Also shown in FIG. 15 is another set of related subsystems 1511, which handle user session management including security, registering for services, and setting up triggers. A set of subsystems 1512 provide analysis, monitoring and administrative services either directly to clients (i.e. RMON) or through the UI servers. Also shown is the hardware services subsystem 1514, which provides all access to hardware objects (Media Module), including events, configuration, statistics, and maintenance functions. Note that throughout this section it is assumed that inter-subsystem object access is provided through the object repository (via CORBA) and events are passed between subsystems using CORBA.
UI Servers
FIG. 16 shows the UI servers 1510 provided by the Application Server. The UI servers are responsible for providing web clients various UI elements for configuring the system or a session, creating triggers, creating and viewing reports, graphs and logs, viewing alarms, statistics and events, and performing maintenance or administrative functions.

## Exercises
1 > According to the passage, which subsystem provides all access to hardware objects?
2 > Render the listing, from its first line through the line that contains "click(x=593, y=423)", inclusive, as a numbered list. Leave out blank lines and the pictures.

## Exercise input
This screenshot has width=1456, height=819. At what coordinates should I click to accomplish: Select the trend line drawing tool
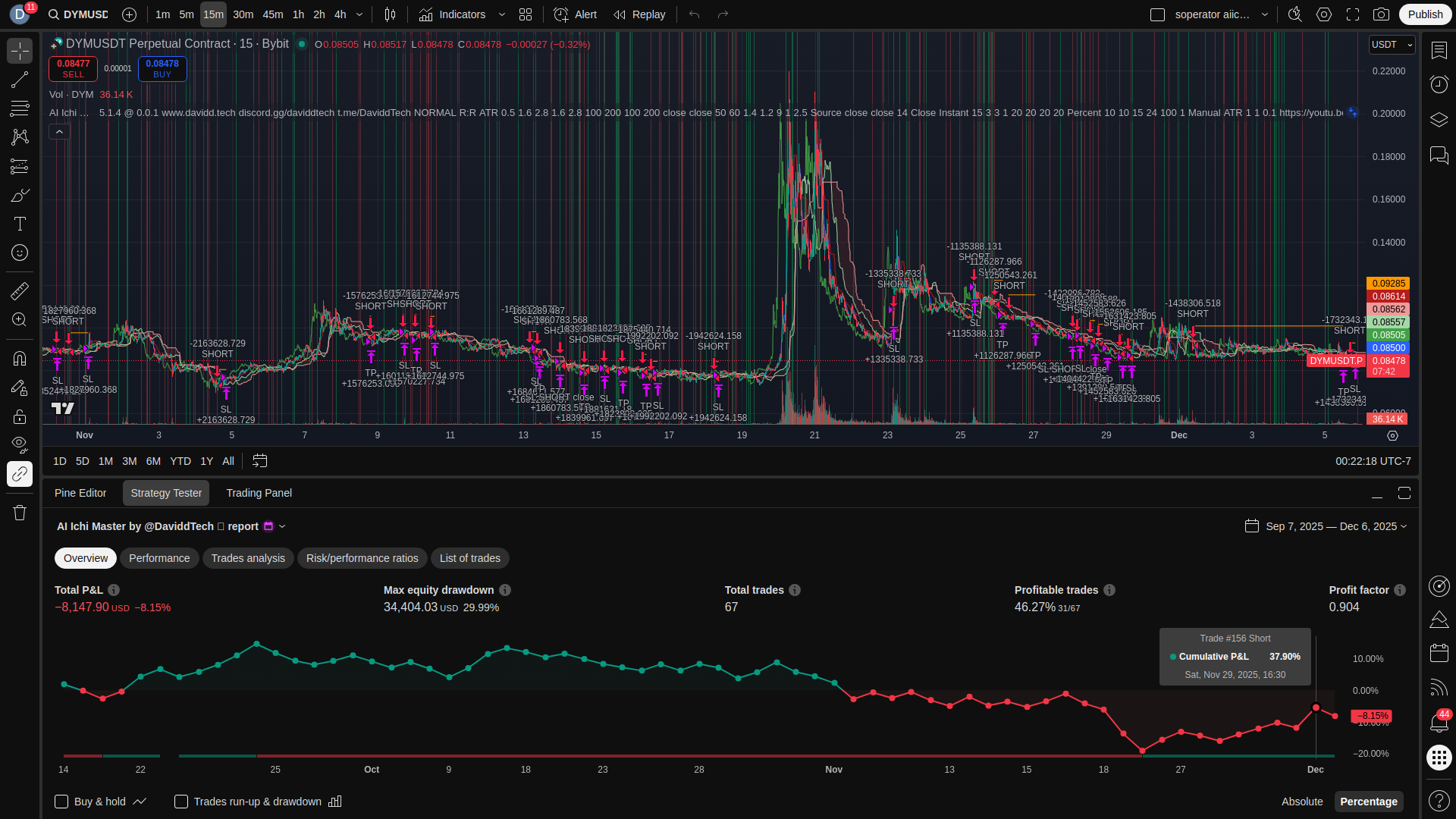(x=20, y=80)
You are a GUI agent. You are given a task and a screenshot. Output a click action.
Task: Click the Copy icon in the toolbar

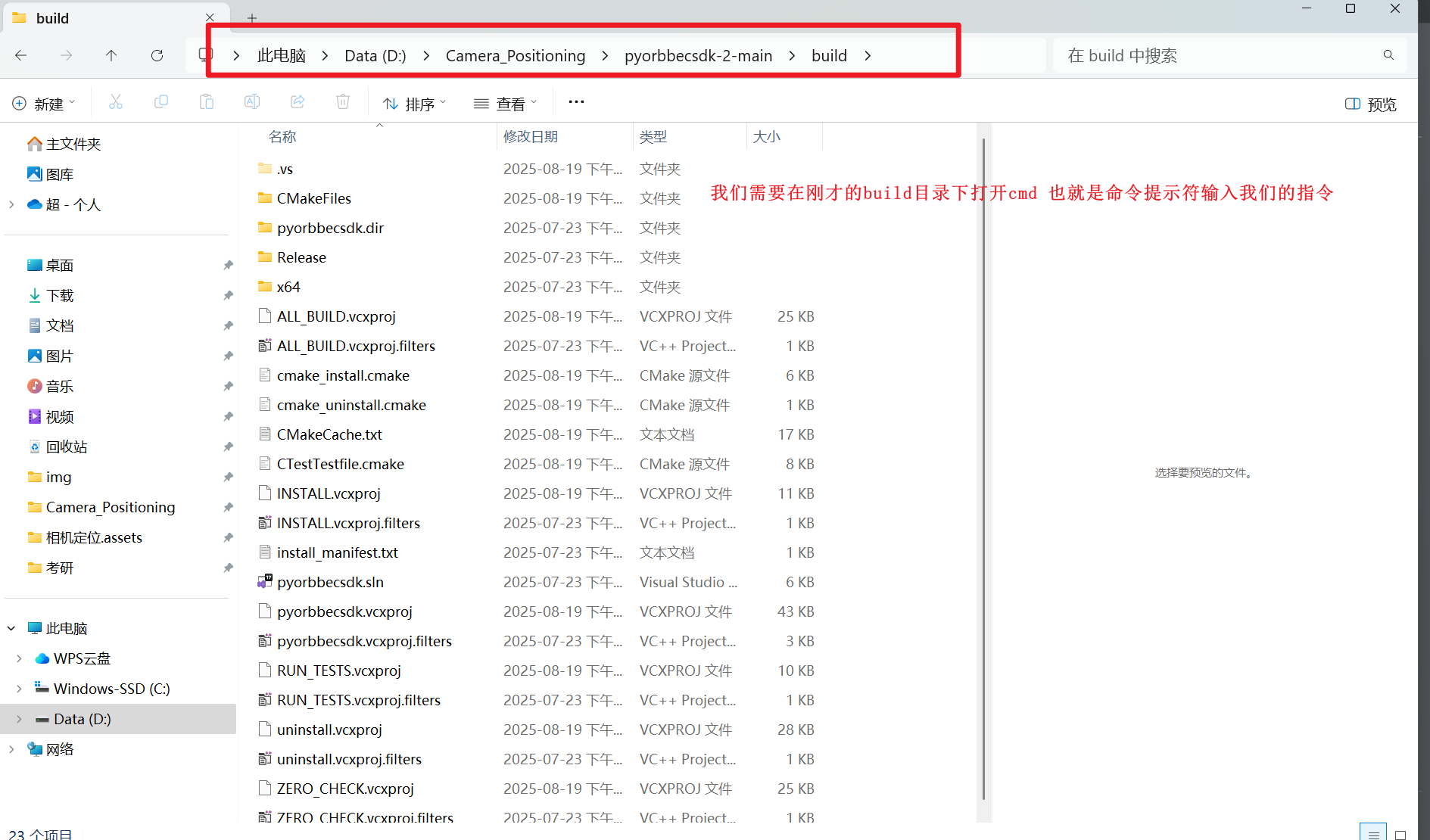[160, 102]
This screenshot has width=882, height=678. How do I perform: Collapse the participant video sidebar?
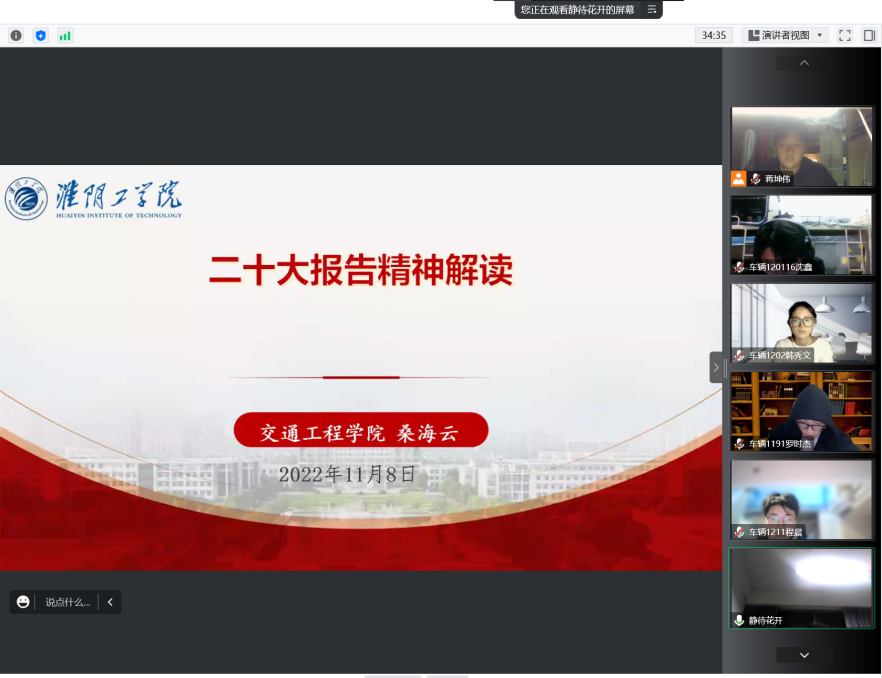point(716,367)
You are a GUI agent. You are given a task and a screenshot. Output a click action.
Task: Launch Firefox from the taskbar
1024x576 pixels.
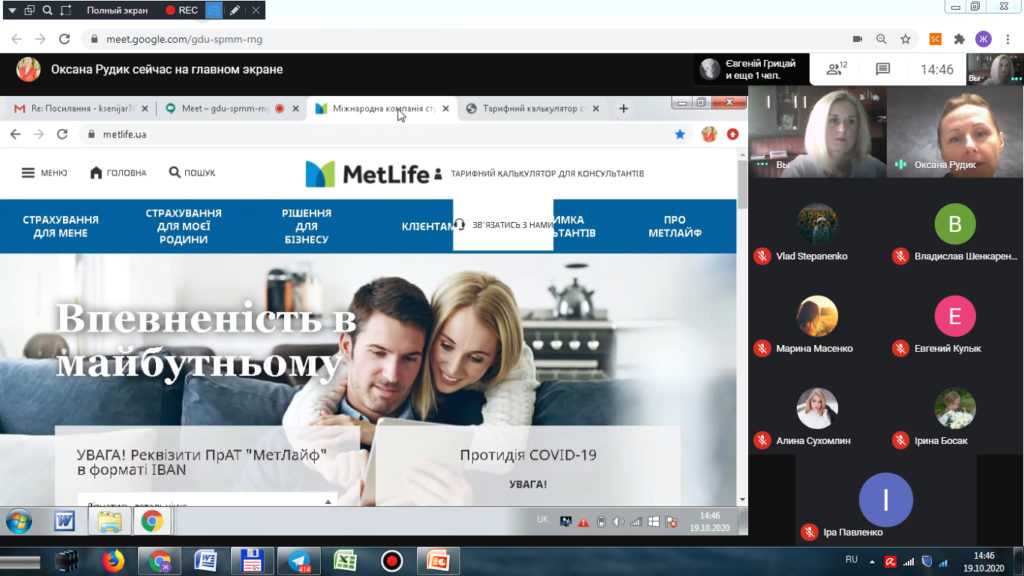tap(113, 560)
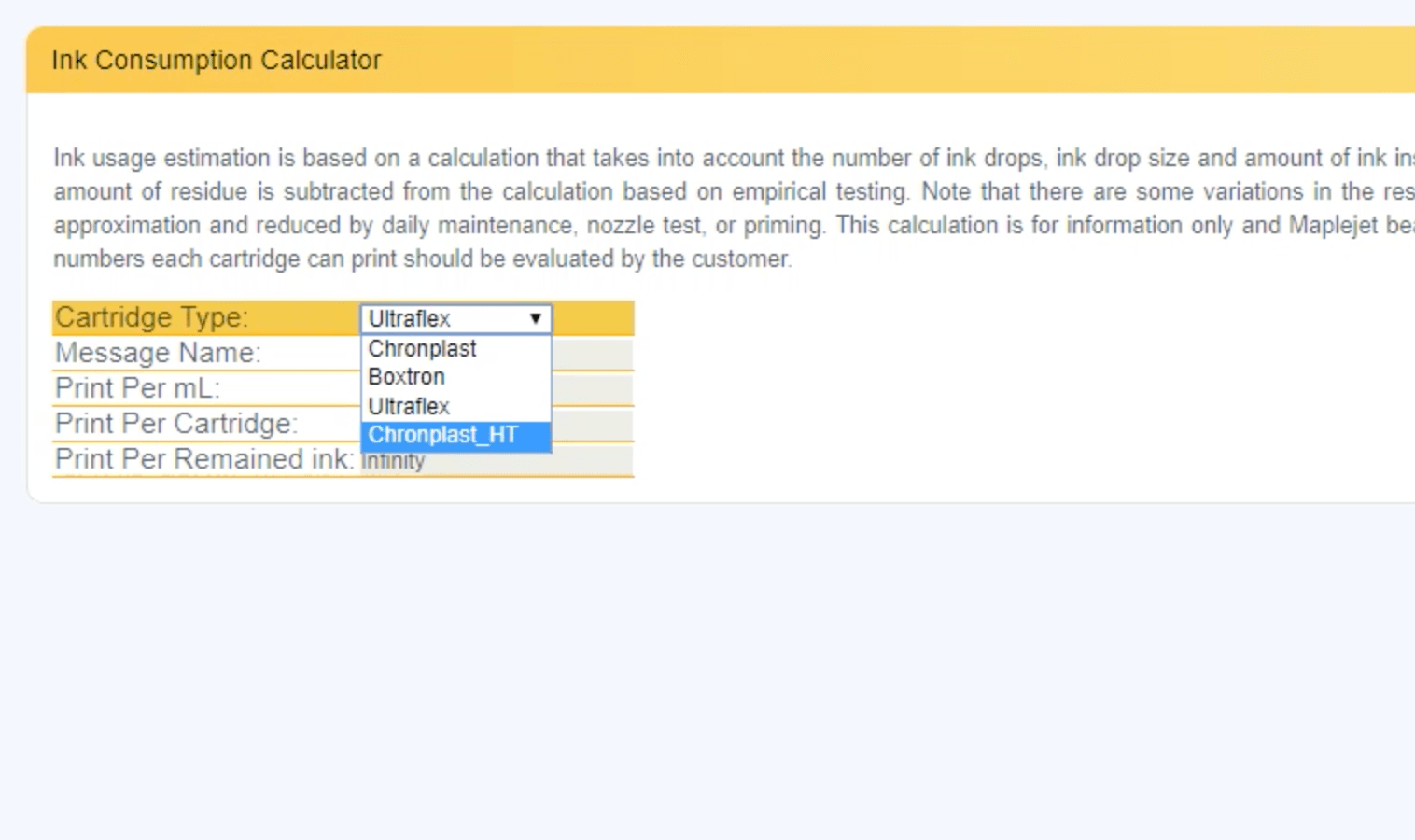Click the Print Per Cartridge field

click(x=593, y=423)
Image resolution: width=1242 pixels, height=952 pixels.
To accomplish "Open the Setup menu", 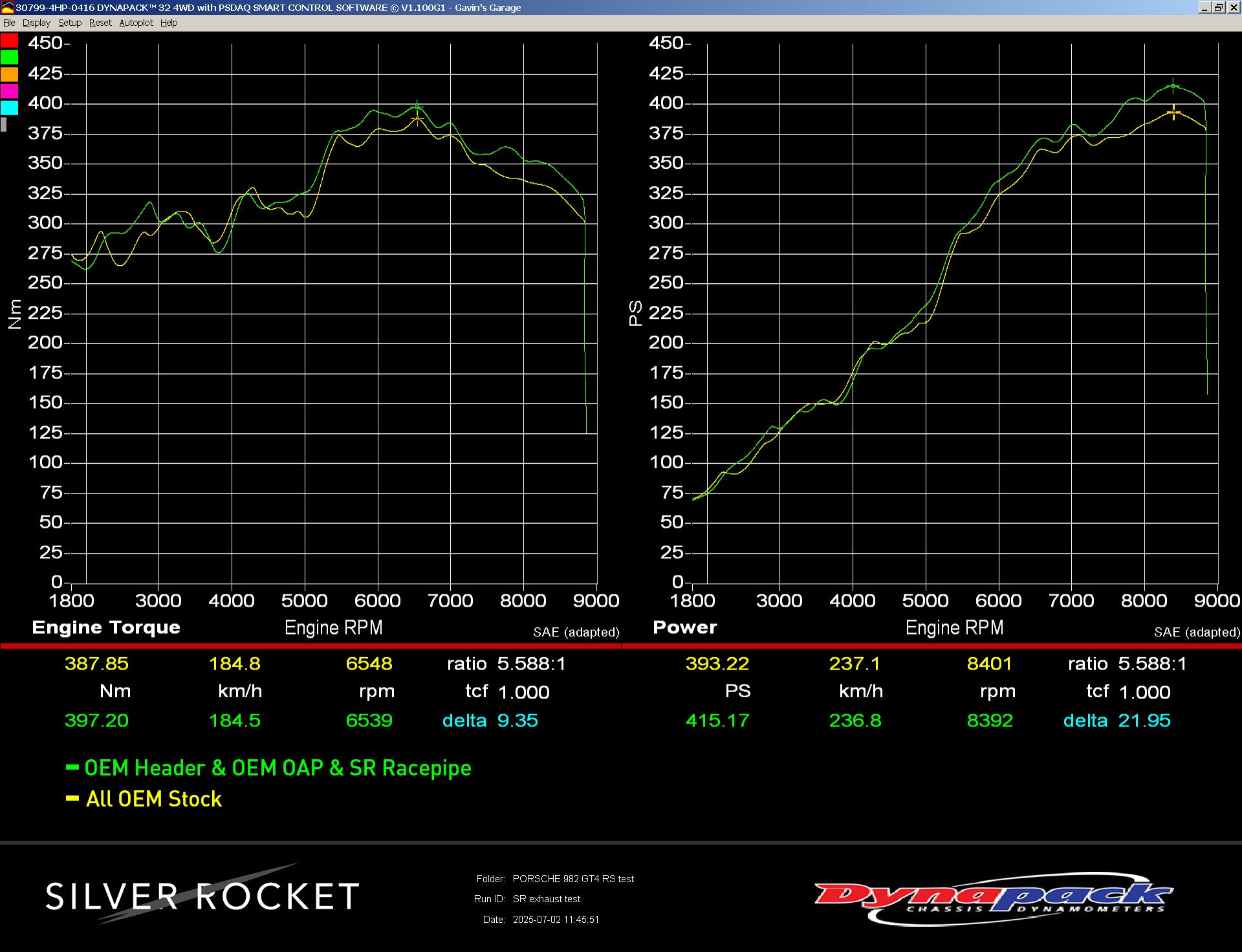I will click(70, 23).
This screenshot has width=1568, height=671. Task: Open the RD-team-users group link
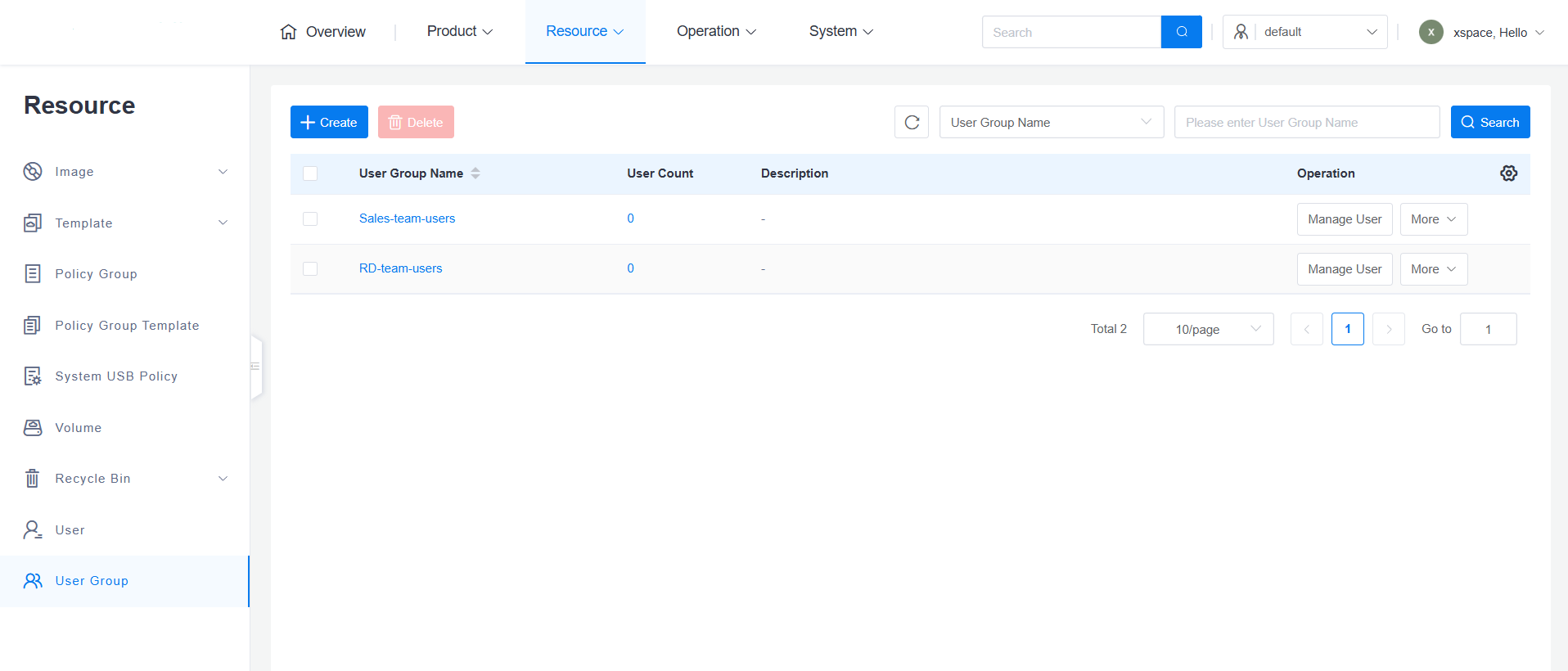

## Task-by-task answers
1 > The hardware services subsystem 1514.

2 >
1. This screenshot has width=1456, height=819. At what coordinates should I click to accomplish: Select the trend line drawing tool
2. (x=20, y=80)
3. You are a GUI agent. You are given a task and a screenshot. Output a click action.
4. Task: Click the Copy icon in the toolbar
5. [160, 102]
6. This screenshot has width=882, height=678. How do I perform: Collapse the participant video sidebar?
7. point(716,367)
8. You are a GUI agent. You are given a task and a screenshot. Output a click action.
9. Task: Launch Firefox from the taskbar
10. 1024x576 pixels.
11. tap(113, 560)
12. Click the Print Per Cartridge field
13. click(x=593, y=423)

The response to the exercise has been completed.